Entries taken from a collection
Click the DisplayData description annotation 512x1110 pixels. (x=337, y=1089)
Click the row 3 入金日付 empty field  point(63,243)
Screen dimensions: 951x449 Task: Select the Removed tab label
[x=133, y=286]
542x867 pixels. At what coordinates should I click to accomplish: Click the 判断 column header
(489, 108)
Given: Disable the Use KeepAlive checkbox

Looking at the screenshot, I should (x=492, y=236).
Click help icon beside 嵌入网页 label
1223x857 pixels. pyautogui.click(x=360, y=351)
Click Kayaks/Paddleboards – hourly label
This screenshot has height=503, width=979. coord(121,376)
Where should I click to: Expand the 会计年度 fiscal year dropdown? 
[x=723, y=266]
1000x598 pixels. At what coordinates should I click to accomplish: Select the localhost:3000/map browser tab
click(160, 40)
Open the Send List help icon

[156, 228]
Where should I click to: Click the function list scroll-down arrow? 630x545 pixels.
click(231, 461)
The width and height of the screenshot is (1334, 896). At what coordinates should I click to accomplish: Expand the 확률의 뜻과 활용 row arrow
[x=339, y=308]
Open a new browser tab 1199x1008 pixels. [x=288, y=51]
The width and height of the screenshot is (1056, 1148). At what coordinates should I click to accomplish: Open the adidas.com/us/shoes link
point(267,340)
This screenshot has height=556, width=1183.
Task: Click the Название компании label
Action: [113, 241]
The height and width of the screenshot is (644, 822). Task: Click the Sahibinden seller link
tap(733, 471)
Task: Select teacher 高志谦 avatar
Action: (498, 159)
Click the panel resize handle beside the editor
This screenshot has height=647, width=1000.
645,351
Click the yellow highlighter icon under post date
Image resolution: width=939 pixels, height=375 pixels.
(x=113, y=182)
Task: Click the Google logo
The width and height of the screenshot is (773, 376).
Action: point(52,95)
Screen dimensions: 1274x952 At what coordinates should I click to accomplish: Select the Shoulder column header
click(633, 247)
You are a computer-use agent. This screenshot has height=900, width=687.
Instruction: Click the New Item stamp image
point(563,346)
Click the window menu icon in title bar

- _Activity_: Exactly as given, repeat every record above.

- _Exercise solution_:
Click the DisplayData description annotation 512x1110 pixels. (x=337, y=1089)
Click the row 3 入金日付 empty field  point(63,243)
Screen dimensions: 951x449 Task: Select the Removed tab label
[x=133, y=286]
542x867 pixels. At what coordinates should I click to accomplish: Click the 判断 column header
(489, 108)
Given: Disable the Use KeepAlive checkbox

Looking at the screenshot, I should (x=492, y=236).
Click help icon beside 嵌入网页 label
1223x857 pixels. pyautogui.click(x=360, y=351)
Click Kayaks/Paddleboards – hourly label
This screenshot has height=503, width=979. coord(121,376)
Where should I click to: Expand the 会计年度 fiscal year dropdown? 
[x=723, y=266]
1000x598 pixels. At what coordinates should I click to accomplish: Select the localhost:3000/map browser tab
click(160, 40)
Open the Send List help icon

[156, 228]
Where should I click to: Click the function list scroll-down arrow? 630x545 pixels.
click(231, 461)
The width and height of the screenshot is (1334, 896). At what coordinates should I click to accomplish: Expand the 확률의 뜻과 활용 row arrow
[x=339, y=308]
Open a new browser tab 1199x1008 pixels. [x=288, y=51]
The width and height of the screenshot is (1056, 1148). At what coordinates should I click to accomplish: Open the adidas.com/us/shoes link
point(267,340)
This screenshot has height=556, width=1183.
Task: Click the Название компании label
Action: [113, 241]
The height and width of the screenshot is (644, 822). Task: Click the Sahibinden seller link
tap(733, 471)
Task: Select teacher 高志谦 avatar
Action: (498, 159)
Click the panel resize handle beside the editor
This screenshot has height=647, width=1000.
645,351
Click the yellow highlighter icon under post date
Image resolution: width=939 pixels, height=375 pixels.
(x=113, y=182)
Task: Click the Google logo
The width and height of the screenshot is (773, 376).
Action: point(52,95)
Screen dimensions: 1274x952 At what coordinates should I click to accomplish: Select the Shoulder column header
click(633, 247)
You are a computer-use agent. This screenshot has height=900, width=687.
Instruction: Click the New Item stamp image
point(563,346)
Click the window menu icon in title bar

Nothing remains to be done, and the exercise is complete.